Short Sale - Two Definitions
Friday, August 10th, 2007There are two definitions of short sale. One deals with stocks and the other with real estate. They’re common in one respect, at least. They both involve assets depreciating in value.
Equity short sales - making money from a loser
A equity short sale is a bet that a stock will decrease in price. An investor borrows a stock from someone else and agrees to return it to them at some future time. Before they return it, though, the borrower sells the stock into the market. He or she is betting that the stock will decrease in value and they can buy it back later at a lower price. They then return the stock to the original owner.
You can short individual stocks or short an entire index using ETFs. Either way there is one significant difference between long and short positions. In a long position, you can lose your entire investment, at most. In a short position, you can actually lose more than your investment because there is no limit to the potential up side of a stock price.

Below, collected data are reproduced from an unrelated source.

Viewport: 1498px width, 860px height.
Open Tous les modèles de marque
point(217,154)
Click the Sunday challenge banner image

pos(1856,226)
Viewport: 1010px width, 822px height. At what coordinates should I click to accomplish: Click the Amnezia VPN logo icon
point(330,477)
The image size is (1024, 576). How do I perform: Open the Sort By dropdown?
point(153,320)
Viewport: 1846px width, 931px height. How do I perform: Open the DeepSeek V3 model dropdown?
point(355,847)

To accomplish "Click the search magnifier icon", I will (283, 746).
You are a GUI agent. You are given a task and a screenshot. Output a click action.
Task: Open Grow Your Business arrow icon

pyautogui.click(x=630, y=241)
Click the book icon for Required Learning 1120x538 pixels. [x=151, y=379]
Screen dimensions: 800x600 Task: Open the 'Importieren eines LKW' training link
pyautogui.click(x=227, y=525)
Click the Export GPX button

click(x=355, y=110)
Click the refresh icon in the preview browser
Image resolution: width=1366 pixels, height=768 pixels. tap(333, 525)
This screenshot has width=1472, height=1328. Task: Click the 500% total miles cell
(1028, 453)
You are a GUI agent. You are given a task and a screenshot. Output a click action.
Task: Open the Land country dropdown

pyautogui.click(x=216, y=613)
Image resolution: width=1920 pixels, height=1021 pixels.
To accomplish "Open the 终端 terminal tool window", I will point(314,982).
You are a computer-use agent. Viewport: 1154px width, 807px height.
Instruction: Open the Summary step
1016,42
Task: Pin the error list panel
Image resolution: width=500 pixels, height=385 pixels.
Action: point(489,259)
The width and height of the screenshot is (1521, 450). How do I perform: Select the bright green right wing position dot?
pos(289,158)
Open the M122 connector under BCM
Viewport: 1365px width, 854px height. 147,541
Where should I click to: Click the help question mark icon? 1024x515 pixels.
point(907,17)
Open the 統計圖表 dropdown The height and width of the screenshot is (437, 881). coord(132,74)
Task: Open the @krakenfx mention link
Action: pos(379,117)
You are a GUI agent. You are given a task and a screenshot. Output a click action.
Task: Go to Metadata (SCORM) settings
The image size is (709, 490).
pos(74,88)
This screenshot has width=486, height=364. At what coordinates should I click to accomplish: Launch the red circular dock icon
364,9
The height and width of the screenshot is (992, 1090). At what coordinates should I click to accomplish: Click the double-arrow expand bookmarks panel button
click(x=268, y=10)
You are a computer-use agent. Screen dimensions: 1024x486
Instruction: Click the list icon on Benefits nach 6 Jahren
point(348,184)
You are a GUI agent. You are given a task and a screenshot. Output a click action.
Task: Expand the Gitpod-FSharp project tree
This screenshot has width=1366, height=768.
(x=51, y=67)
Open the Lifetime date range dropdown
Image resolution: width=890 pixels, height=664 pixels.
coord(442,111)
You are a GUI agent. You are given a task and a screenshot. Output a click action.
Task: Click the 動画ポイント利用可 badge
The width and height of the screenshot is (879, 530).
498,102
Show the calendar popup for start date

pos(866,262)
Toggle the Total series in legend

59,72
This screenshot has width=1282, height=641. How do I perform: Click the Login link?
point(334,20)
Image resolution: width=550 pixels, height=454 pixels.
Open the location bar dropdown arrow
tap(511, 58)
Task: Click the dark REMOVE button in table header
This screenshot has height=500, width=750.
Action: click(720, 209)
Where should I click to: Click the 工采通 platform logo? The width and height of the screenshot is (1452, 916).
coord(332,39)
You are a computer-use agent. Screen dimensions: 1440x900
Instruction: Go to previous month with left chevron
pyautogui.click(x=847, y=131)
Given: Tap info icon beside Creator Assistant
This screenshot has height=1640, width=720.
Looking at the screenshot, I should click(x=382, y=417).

Real estate short sales - avoiding foreclosure
A real estate short sale is when a bank forgives part of a loan. If a homeowner has a mortgage that is greater than the value of the home, the bank can permit the ‘owners’ to sell the house and forgive the difference. It’s basically an admission by the bank that it made a bad loan.
A short sale in this case is really making the best out of a bad situation for everyone. The seller loses the house, but doesn’t suffer the negative effects of foreclosure. The bank doesn’t have to go through the foreclosure process and possibility mitigates its losses.